(Records excerpted from a collection)

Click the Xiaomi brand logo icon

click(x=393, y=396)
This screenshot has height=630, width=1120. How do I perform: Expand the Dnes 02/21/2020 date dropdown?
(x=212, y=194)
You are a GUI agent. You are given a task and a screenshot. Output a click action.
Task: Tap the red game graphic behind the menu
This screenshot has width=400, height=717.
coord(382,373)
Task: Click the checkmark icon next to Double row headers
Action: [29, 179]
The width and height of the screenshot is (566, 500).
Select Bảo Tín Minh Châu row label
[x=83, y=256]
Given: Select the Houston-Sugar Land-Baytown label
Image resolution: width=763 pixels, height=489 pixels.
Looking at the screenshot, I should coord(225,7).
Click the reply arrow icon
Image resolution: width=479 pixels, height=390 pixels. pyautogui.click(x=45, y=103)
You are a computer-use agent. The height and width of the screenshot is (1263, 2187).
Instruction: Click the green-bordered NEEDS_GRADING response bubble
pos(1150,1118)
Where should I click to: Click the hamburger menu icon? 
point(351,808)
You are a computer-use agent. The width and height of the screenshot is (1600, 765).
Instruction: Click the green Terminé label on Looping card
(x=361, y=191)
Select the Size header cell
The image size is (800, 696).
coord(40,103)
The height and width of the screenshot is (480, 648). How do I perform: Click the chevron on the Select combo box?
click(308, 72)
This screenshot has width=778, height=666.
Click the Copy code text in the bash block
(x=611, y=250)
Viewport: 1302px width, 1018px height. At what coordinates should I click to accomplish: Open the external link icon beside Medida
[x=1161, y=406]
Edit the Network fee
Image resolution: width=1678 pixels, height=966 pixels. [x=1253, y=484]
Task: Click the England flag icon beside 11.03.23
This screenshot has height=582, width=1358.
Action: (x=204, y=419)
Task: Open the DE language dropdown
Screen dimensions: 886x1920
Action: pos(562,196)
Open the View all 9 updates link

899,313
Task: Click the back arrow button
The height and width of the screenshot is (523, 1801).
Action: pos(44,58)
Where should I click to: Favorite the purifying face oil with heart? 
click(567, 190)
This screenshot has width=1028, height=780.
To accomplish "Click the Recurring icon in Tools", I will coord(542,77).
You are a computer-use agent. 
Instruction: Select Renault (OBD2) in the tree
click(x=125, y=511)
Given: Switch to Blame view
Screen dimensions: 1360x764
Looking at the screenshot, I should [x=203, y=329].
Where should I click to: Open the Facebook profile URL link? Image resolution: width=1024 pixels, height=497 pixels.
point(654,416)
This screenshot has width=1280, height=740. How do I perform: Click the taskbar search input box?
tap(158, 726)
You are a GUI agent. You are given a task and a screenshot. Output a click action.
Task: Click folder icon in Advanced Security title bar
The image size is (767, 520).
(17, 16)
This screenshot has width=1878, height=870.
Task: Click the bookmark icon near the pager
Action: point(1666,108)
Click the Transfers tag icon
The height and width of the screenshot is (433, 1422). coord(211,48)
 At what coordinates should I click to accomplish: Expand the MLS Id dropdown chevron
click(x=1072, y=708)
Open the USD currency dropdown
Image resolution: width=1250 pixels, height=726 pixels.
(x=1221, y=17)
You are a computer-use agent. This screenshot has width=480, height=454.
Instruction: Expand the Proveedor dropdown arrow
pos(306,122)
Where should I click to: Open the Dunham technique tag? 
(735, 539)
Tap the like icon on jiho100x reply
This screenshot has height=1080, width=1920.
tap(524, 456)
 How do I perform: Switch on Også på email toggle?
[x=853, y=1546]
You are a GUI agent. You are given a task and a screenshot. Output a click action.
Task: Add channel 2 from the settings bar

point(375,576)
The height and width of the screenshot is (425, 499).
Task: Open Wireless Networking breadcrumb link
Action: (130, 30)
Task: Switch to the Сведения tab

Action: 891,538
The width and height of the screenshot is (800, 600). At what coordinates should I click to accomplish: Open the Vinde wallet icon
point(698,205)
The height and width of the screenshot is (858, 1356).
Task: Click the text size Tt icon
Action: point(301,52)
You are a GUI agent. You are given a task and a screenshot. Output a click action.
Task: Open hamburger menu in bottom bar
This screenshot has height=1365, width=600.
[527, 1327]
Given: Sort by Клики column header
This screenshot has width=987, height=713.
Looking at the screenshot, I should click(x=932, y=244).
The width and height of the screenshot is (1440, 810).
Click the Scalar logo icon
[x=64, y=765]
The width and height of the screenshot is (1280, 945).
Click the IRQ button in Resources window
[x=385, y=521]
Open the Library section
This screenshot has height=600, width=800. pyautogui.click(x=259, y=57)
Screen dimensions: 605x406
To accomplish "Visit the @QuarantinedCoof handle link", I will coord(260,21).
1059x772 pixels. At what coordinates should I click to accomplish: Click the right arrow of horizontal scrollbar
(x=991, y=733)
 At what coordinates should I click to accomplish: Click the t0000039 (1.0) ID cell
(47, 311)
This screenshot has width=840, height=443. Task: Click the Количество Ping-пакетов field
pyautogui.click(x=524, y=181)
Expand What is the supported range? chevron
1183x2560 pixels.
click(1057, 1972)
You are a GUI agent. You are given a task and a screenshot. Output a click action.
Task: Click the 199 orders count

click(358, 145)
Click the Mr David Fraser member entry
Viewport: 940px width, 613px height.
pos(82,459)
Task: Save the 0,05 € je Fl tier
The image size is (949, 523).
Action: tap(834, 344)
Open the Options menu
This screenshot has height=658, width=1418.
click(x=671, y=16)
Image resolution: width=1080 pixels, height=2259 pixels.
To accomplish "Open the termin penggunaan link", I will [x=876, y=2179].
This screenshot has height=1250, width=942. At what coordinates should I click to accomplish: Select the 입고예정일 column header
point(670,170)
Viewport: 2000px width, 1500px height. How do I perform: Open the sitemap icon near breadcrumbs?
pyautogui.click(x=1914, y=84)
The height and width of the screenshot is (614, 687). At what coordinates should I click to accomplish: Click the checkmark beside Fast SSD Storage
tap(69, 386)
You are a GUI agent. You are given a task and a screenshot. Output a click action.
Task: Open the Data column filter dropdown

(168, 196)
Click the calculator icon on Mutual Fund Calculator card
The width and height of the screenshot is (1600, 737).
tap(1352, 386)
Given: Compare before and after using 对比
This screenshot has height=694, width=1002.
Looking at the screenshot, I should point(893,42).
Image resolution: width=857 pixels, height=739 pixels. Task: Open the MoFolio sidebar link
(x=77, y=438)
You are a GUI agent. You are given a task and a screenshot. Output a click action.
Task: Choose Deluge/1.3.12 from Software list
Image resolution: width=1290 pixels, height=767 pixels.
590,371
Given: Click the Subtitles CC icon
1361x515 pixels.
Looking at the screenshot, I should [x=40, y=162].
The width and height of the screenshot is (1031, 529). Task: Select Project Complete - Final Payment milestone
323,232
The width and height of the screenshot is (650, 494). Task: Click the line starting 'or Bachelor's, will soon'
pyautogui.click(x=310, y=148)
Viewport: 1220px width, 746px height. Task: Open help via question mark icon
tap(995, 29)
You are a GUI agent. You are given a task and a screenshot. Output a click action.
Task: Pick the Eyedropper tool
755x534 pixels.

» PROBLEM TO SOLVE
Given the data above, transcribe exactly the lines from the one containing "The image size is (800, 696)." down to the one containing "Task: Click the back arrow button", and no others.

» RESPONSE TO THE EXERCISE
The image size is (800, 696).
coord(40,103)
The height and width of the screenshot is (480, 648). How do I perform: Click the chevron on the Select combo box?
click(308, 72)
This screenshot has width=778, height=666.
Click the Copy code text in the bash block
(x=611, y=250)
Viewport: 1302px width, 1018px height. At what coordinates should I click to accomplish: Open the external link icon beside Medida
[x=1161, y=406]
Edit the Network fee
Image resolution: width=1678 pixels, height=966 pixels. [x=1253, y=484]
Task: Click the England flag icon beside 11.03.23
This screenshot has height=582, width=1358.
Action: (x=204, y=419)
Task: Open the DE language dropdown
Screen dimensions: 886x1920
Action: pos(562,196)
Open the View all 9 updates link

899,313
Task: Click the back arrow button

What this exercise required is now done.